En 1945, après la Libération, les prisonniers de guerre commençaient à revenir. Tous les jours, j'allais à la gare avec un portrait de mon père, interpellant les gens pour savoir s'il connaissait cet homme sur la photo. Jusqu’au mois de mai, où un ancien déporté m’a dit qu'il l'avait connu au camp de concentration de Flossenbürg, et qu'il était mort là-bas, le 17 novembre 1944. Je suis restée tétanisée. Raide, sans parler, sans pleurer. "Papa n’est pas mort." Voilà la première phrase que j'ai prononcée après des heures dans cet état de choc. Cette annonce m'a traumatisée à mort. J’ai longtemps vécu avec son fantôme. Des décennies plus tard, je le voyais partout, je me racontais encore des histoires, me rassurais en me répétant qu’il était devenu amnésique et devait vivre quelque part.

Quand avez-vous réellement fait votre deuil ? Quel événement vous a sortie de ce déni ?

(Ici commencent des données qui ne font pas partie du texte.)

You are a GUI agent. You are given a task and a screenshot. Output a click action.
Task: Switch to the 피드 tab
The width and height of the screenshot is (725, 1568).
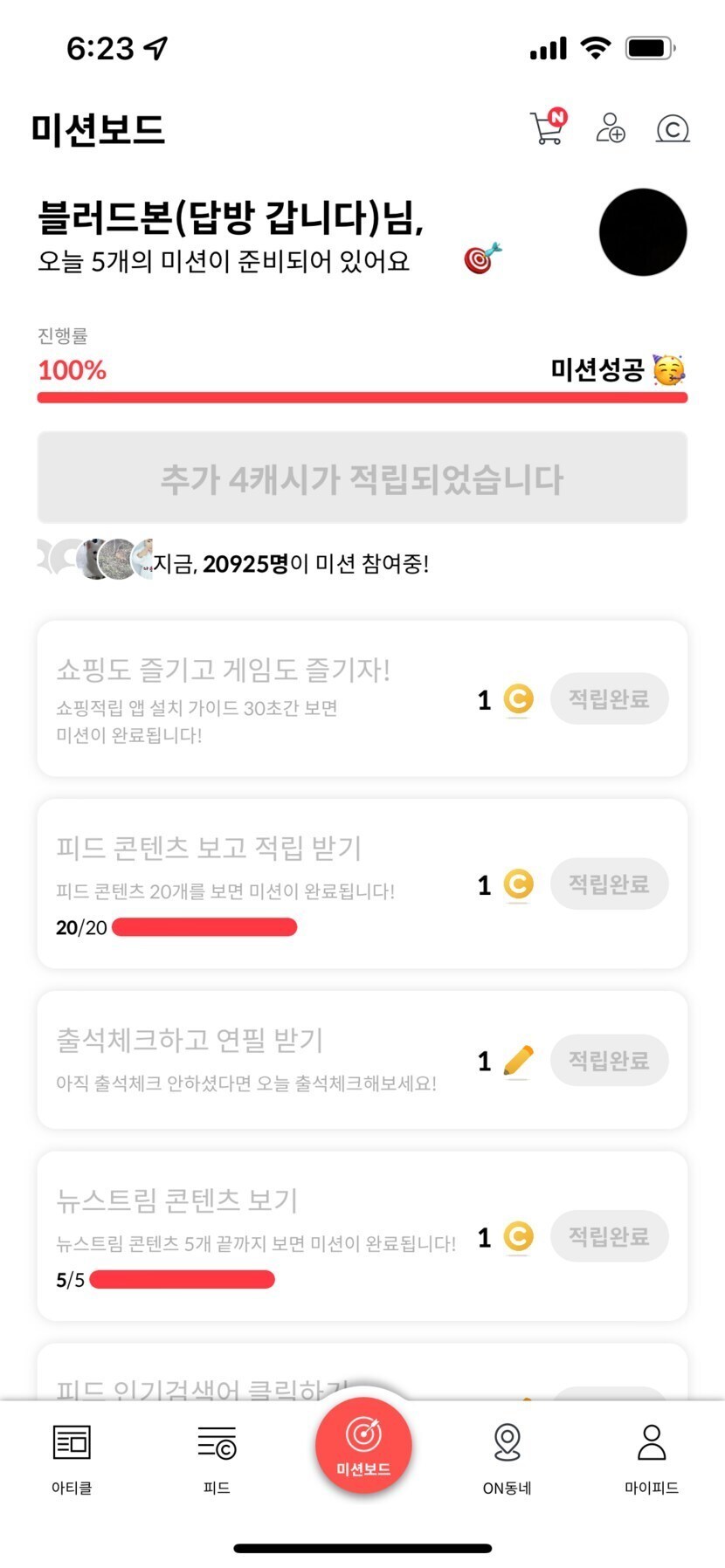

Je crois que je ne ferais jamais véritablement le deuil de mon père. Vous savez, quand vous n’avez pas de corps, pas de sépulture où vous recueillir, où déposer une fleur ou simplement dire "Je suis là"… Vous ne pouvez pas faire votre deuil.

Mais c'est ça qui m'a sortie du déni. [Josette tend une photocopie d'une page de L'Indépendant, ndlr.] Un jour de 1993, j'ouvre le journal, et j'apprends que la plaque de la rue Michel Torrent avait été remplacée. Sous le nom de mon père, la mention "Martyr de la résistance" avait disparu. Ça a provoqué un électrochoc en moi. J’ai énormément pleuré et j’ai compris que j’avais un devoir de mémoire à réaliser : celui de raconter pour lui.

Je réalise aujourd'hui que j’ai vécu toute ma vie comme si j’étais encore dans la résistance.

Cinquante ans plus tard, je témoignais pour la première fois. J’allais dans les lycées et collèges avec le concours départemental de la résistance et de la déportation, que je dirige désormais. Mais je ne parlais pas de moi aux élèves, uniquement de mon père. Il a fallu que ses camarades de résistance me poussent à le faire. J’étais comme leur fille à tous. J’ai toutes les décorations, mais je n’en ai demandé aucune : ce sont eux qui les ont réclamées pour moi.

Que gardez-vous de ces années de résistance ? Quels principes, quelles angoisses ?

Je suis toujours restée discrète, plus que discrète même, silencieuse, presque sauvage. Un réflexe qui ne m'a pas quittée depuis de ces années-là. J’ai été très traumatisée. Je passe encore des nuits sans dormir, quand tout me revient en mémoire, que je revois des images... Je réalise que j’ai vécu toute ma vie comme si j’étais encore dans la résistance.